Exercise instructions: Would you restate, word for word, only the lines starting at the one with "Screen dimensions: 627x614" and ending with the final line of the entries below? Pictures stay out.

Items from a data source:
= = = = = = =

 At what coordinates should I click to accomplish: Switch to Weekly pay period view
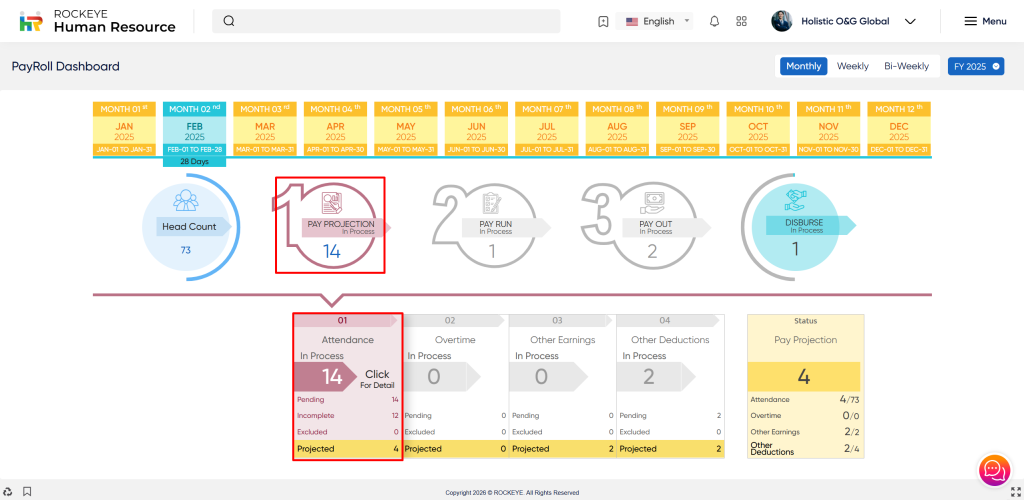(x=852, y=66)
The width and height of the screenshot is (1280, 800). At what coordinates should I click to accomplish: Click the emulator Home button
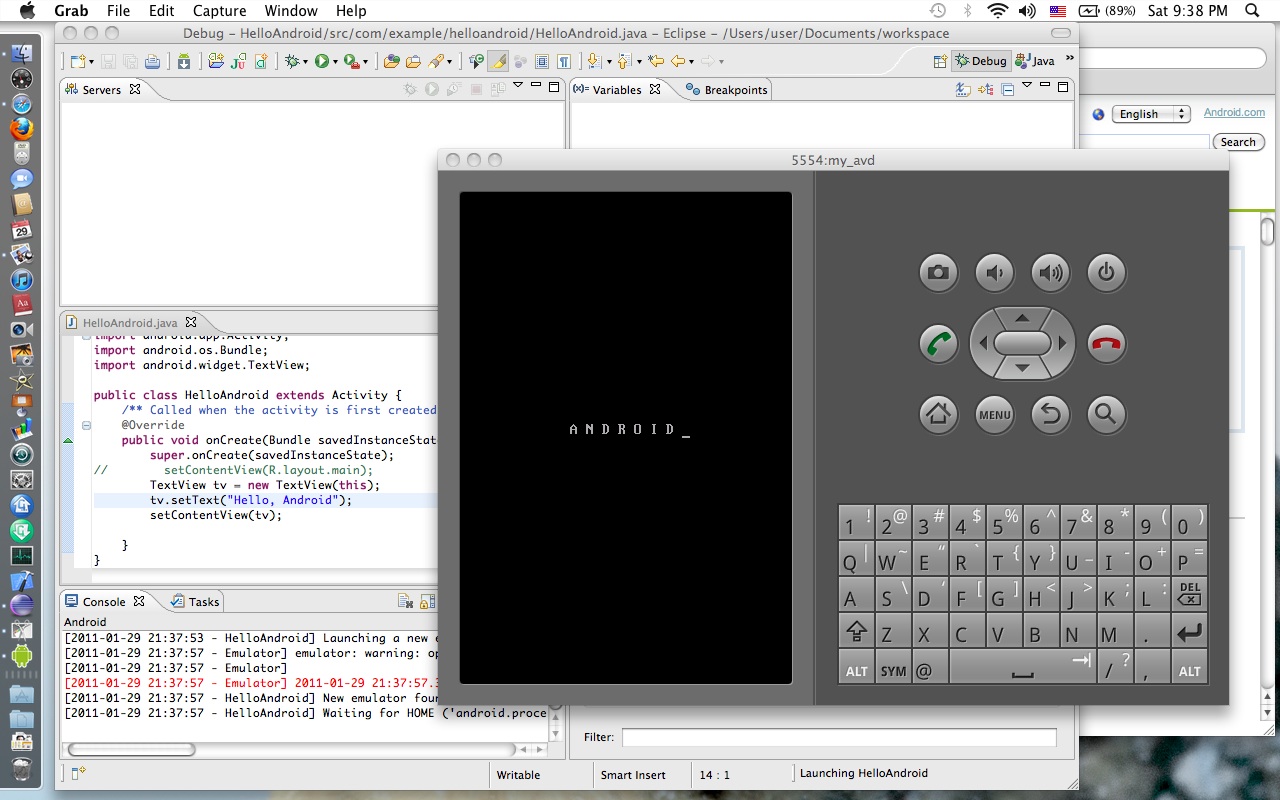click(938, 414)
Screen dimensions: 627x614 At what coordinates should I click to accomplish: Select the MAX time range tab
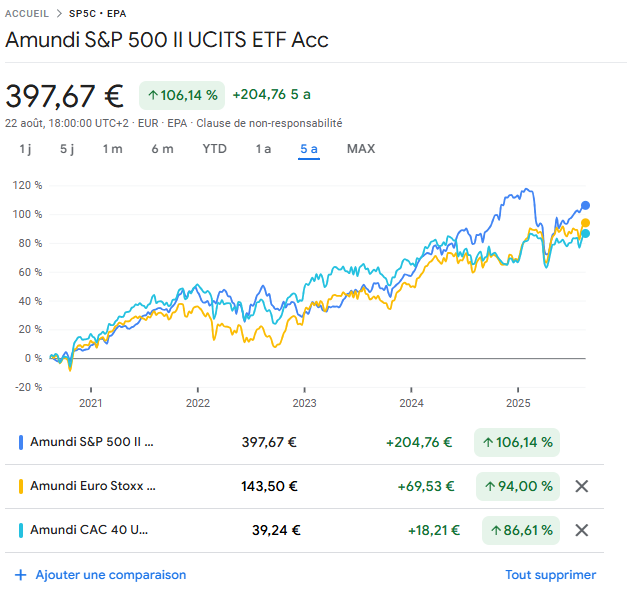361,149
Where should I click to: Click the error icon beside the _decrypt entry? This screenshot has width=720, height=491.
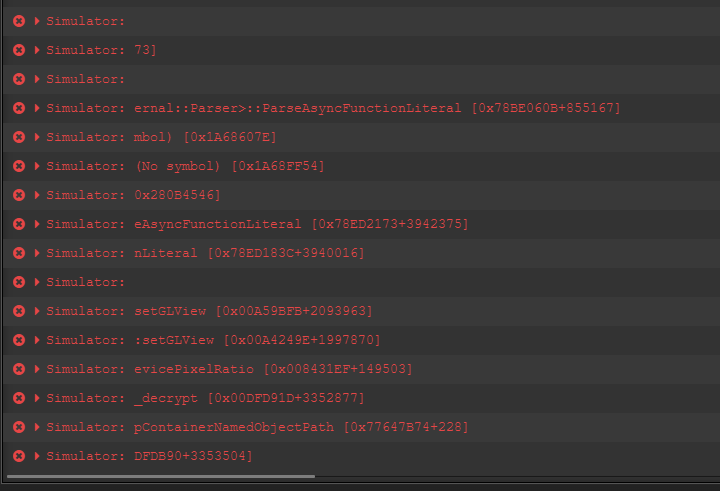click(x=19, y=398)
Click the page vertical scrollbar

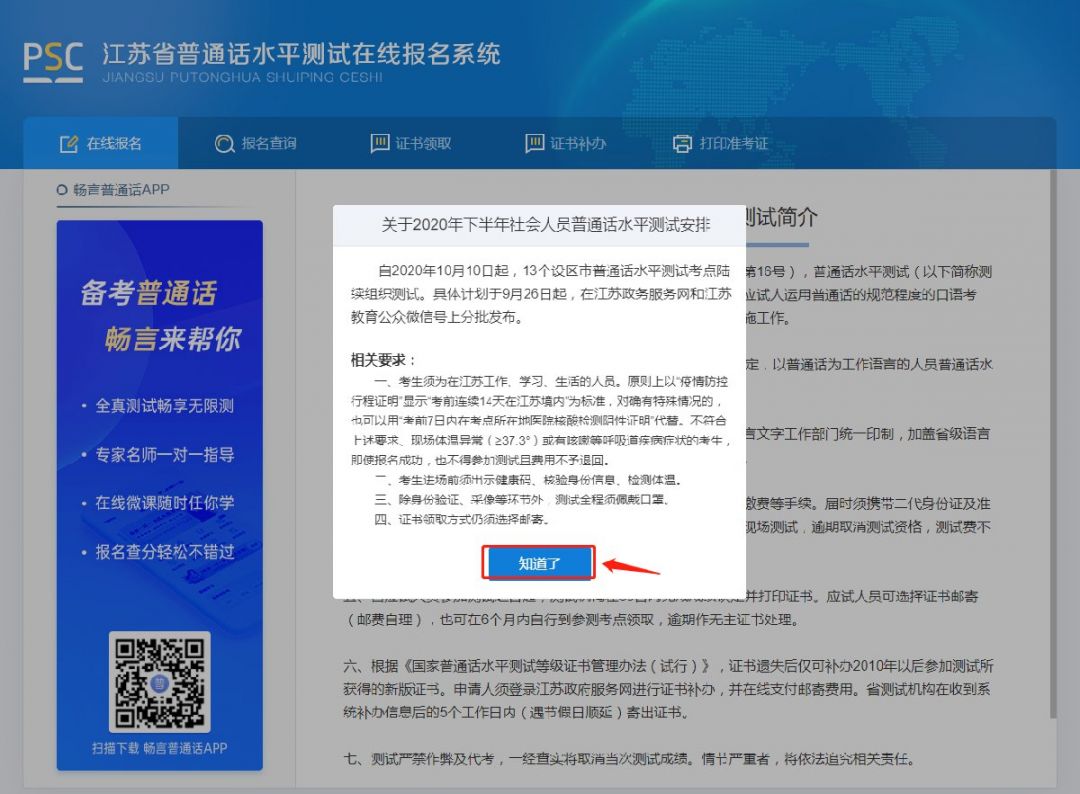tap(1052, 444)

= = = = = = =

Solved problem:
Screen dimensions: 627x614 At what coordinates should I click to accomplish: Select the MAX time range tab
361,149
Where should I click to: Click the error icon beside the _decrypt entry? This screenshot has width=720, height=491.
click(x=19, y=398)
Click the page vertical scrollbar

tap(1052, 444)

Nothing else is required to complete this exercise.